I informed her I could not make such an arrangement and she would have to follow her agency’s protocol for securing an interpreter. She was upset and stressed she needed to communicate with the child. I apologized and empathized with her urgency, but told her again I could not help. She muttered she wasn’t even sure what the protocol was and she would have to speak to her supervisor. After she disconnected, that call stayed with me. A child was in crisis but was having difficulty getting help because the agency helping him or her did not have a protocol in place. My immediate thought after the call ended was what about Title VI, the civil rights law that says you have to provide an interpreter? Or the CLAS Standards?
What are CLAS Standards, you ask? According to the Department of Health and Human Services website, “The National Standards for Culturally and Linguistically Appropriate Services in Health and Health Care (the National CLAS Standards) are intended to advance health equity, improve quality, and help eliminate health care disparities by providing a blueprint for individuals and health and health care organizations to implement culturally and linguistically appropriate services.
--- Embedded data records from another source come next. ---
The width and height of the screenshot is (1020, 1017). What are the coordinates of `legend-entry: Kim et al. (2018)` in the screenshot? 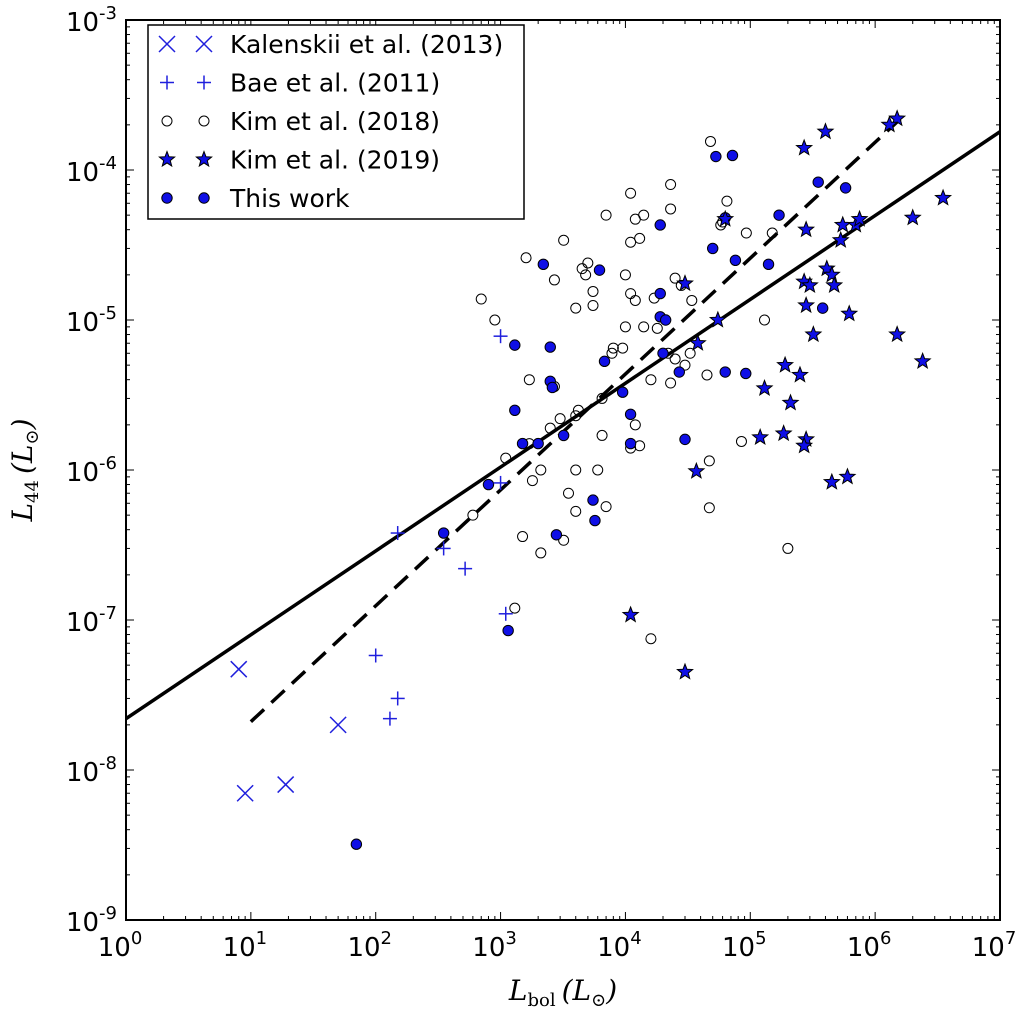 It's located at (300, 122).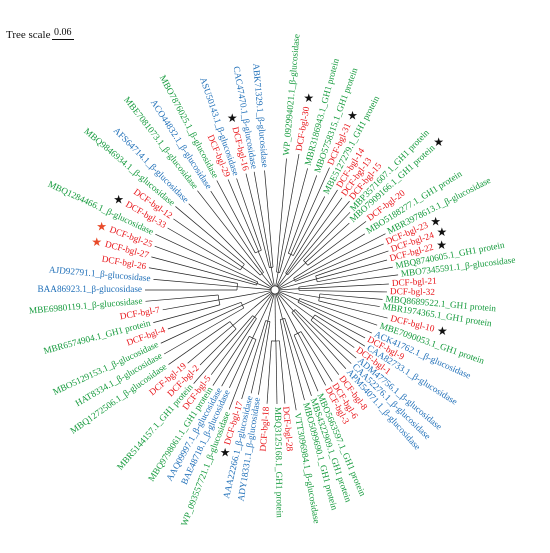 Image resolution: width=550 pixels, height=553 pixels. I want to click on leaf-label: DCF-bgl-28, so click(288, 429).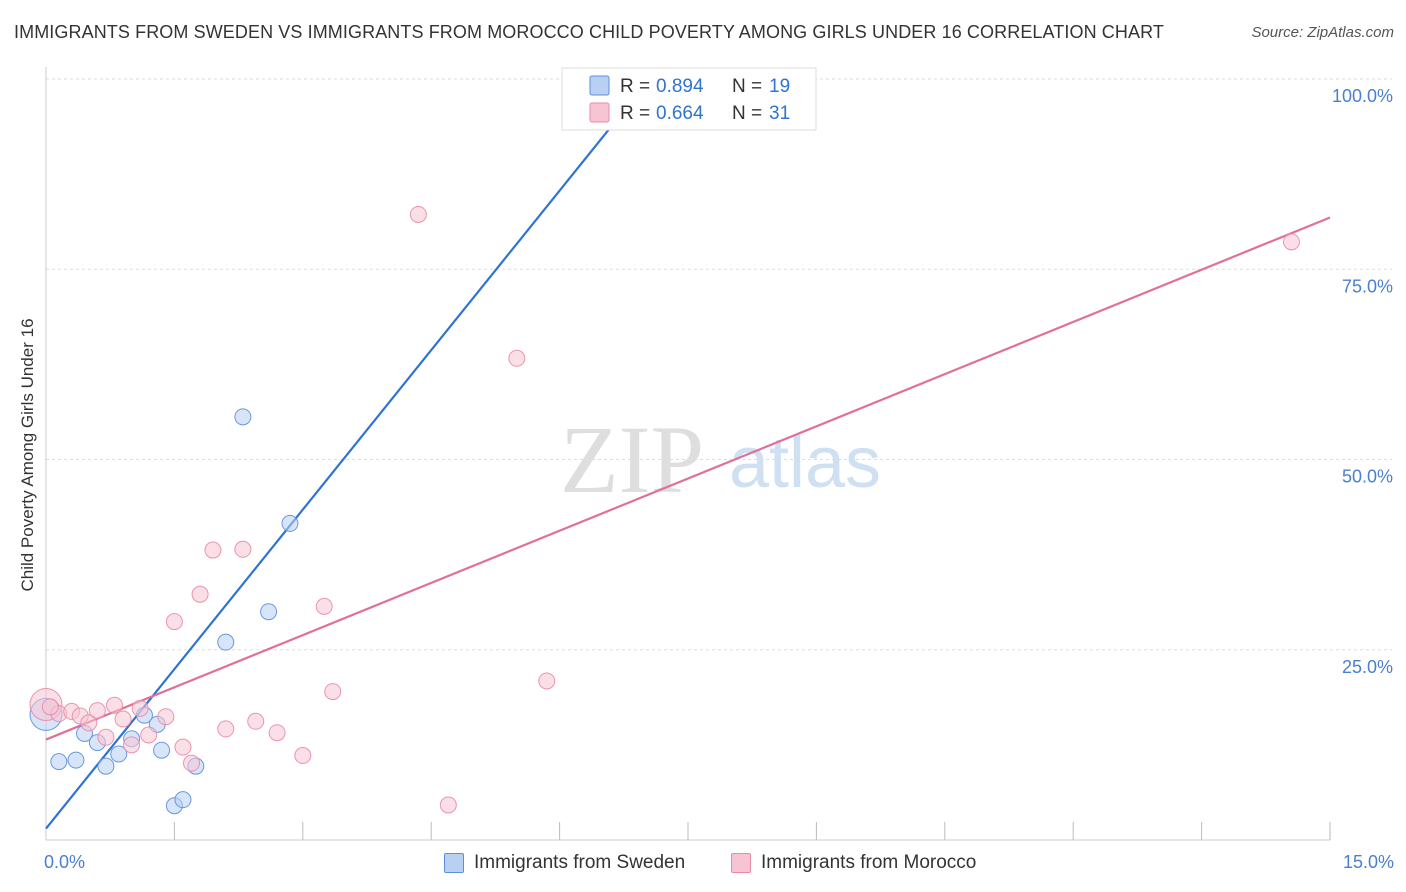 This screenshot has width=1406, height=892. Describe the element at coordinates (780, 114) in the screenshot. I see `legend-morocco-n-value: 31` at that location. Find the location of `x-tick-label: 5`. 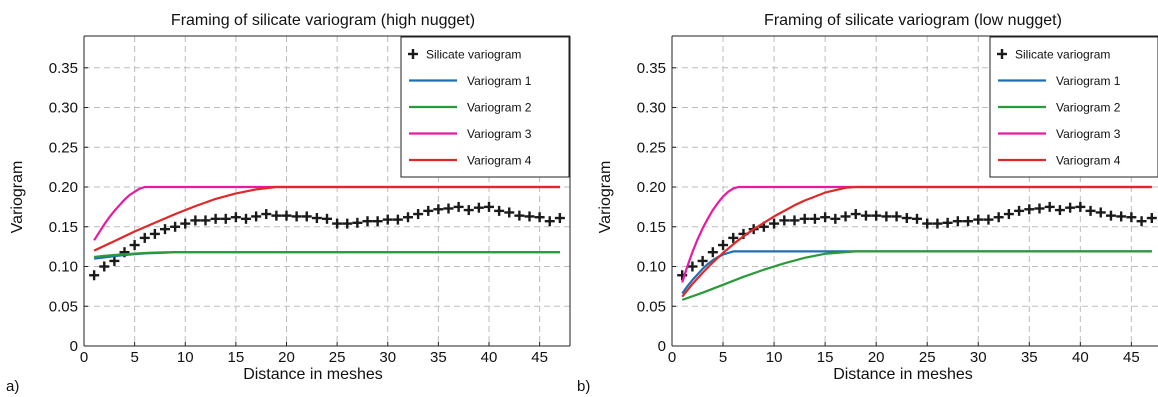

x-tick-label: 5 is located at coordinates (723, 358).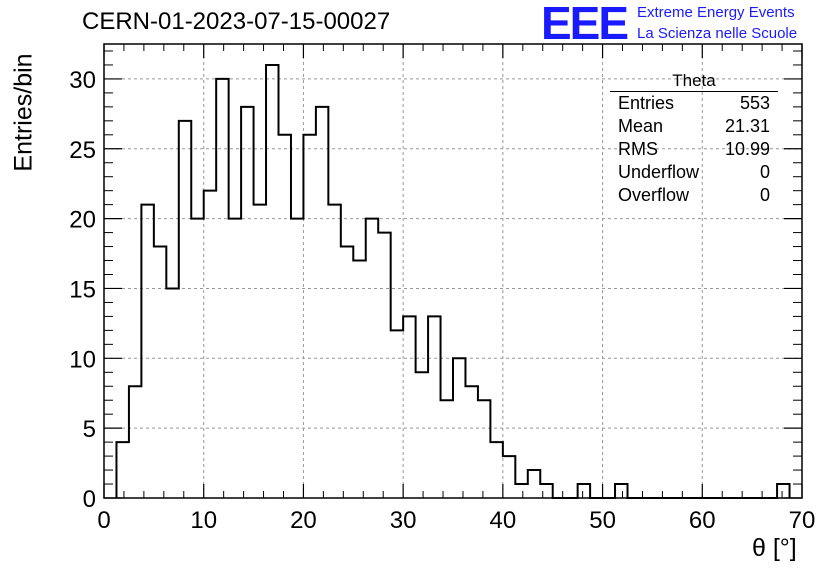  Describe the element at coordinates (585, 24) in the screenshot. I see `eee-logo: EEE` at that location.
Adoption of these Standards will help advance better health and health care in the United States.”
But what does that mean, you ask? It means health care providers should have protocols in place to be able provide culturally and linguistically appropriate services to their patients. Providers should be able to speak to patients in the language they speak. This is one of many steps needed to eliminate health disparities. Increasing access to care includes providing care in the patient’s language and understanding the culture in which they live, where they practice health. I do not know the outcome of the call I received that night; legally, I’m not supposed to know what happened. But I often wonder about this child. I put myself in this child’s shoes and it makes me angry. Now, the counter-argument would be this child should already know how to speak English.
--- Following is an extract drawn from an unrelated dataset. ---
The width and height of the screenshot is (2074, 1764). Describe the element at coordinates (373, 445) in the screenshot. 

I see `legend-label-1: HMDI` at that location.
This argument would come from my own grandfather, born in Mexico. As a migrant farm worker, he followed the crops up to Duncan, Canada, where he met my grandmother on the Cowichan reservation. When my mother’s family moved to Seattle, Washington when she was a toddler, my grandfather made the decision not to teach his children Spanish. They were in America, he said. They should speak English. This is a choice I, a second-generation American, would regret. There is a connection lost when you can’t speak the same language, a lesson I would learn on a visit to Mexico when I was 12. I felt love and joy on this trip, but also a deep frustration because I could not communicate the way I wanted to with my own family.
I was on a family vacation. This child was in a mental health crisis. Apples and oranges, right?
So what is being done here in Connecticut? The Connecticut Multicultural Health Partnership (CMHP) has a standing Language Services Committee designed to ensure language is not a barrier. At the recent Health Justice CT forum, Brad Plebani spoke about working with Spanish-speaking people in Willimantic and finding out directly from them what is needed. Complaints can be made against providers if a patient feels his language needs were not met.
But it is the dawn of 2014. No child in crisis should have to wait to get services because he cannot speak English. It is time to do more.